Collected data entries:
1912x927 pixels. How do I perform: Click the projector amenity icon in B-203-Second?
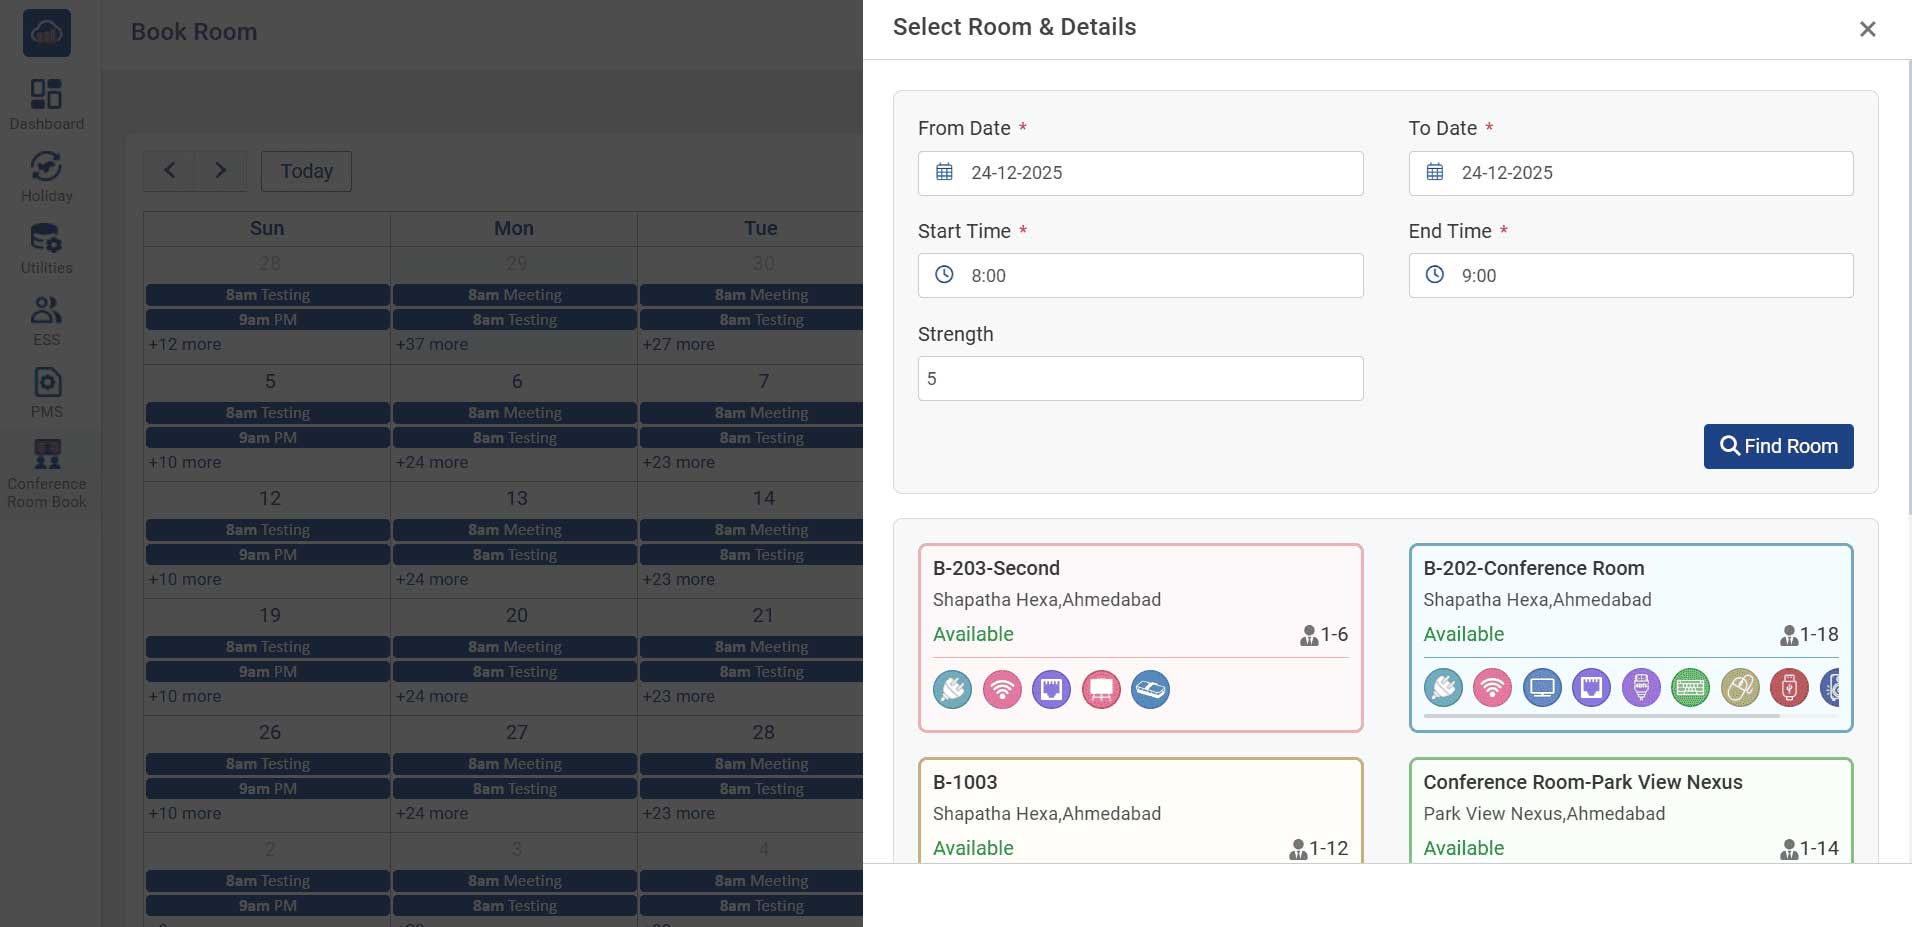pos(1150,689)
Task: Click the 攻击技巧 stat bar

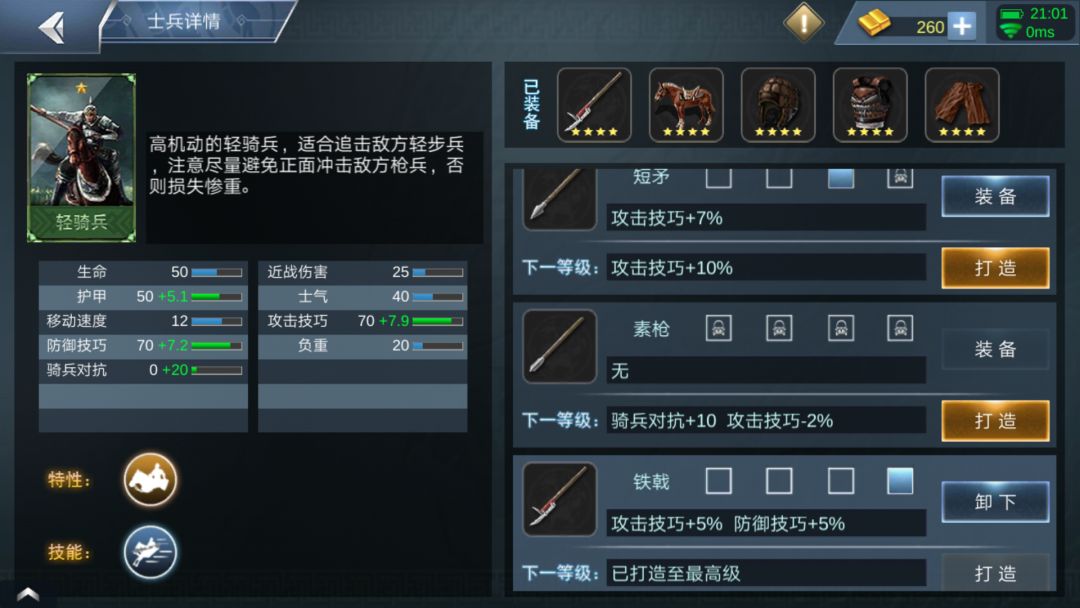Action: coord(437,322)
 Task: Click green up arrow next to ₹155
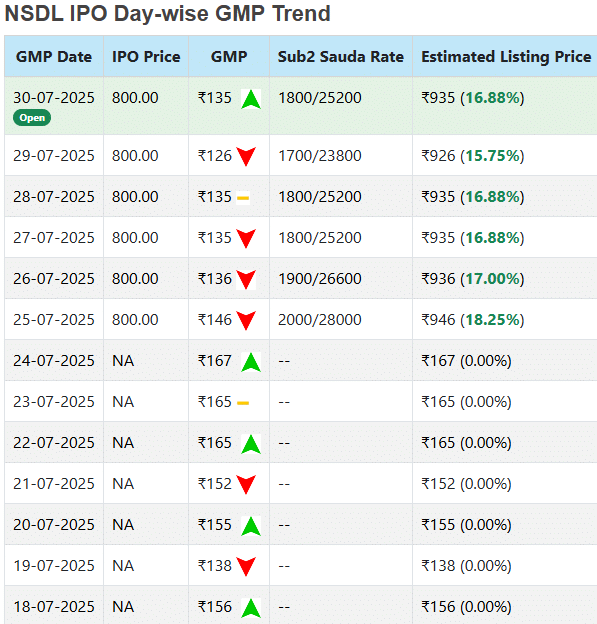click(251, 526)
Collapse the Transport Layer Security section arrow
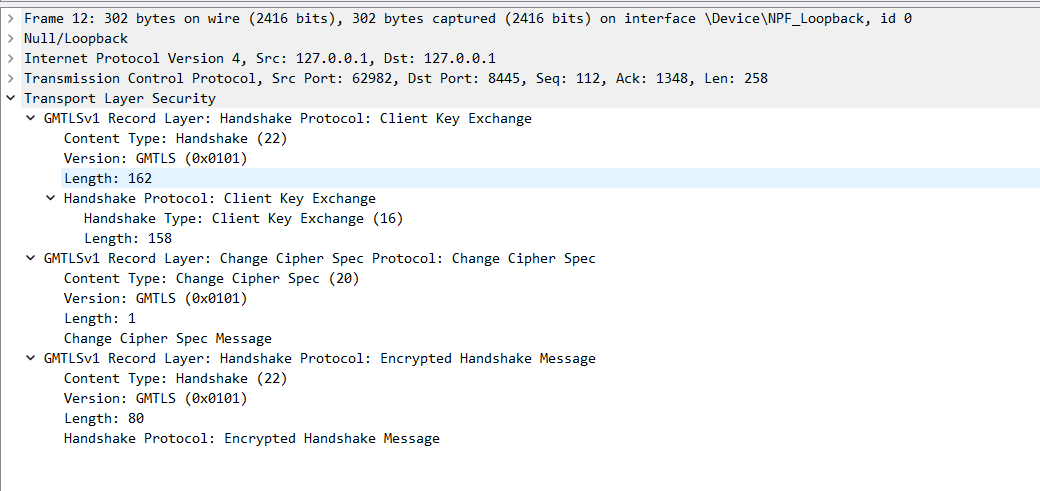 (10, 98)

What is needed ▸ An exact copy of every entry above is needed, minus the pictures.

Response area ▸
1912x927 pixels. How do I perform: Click the projector amenity icon in B-203-Second?
pos(1150,689)
Task: Click the 攻击技巧 stat bar

Action: coord(437,322)
 Task: Click green up arrow next to ₹155
click(251, 526)
Collapse the Transport Layer Security section arrow
 (10, 98)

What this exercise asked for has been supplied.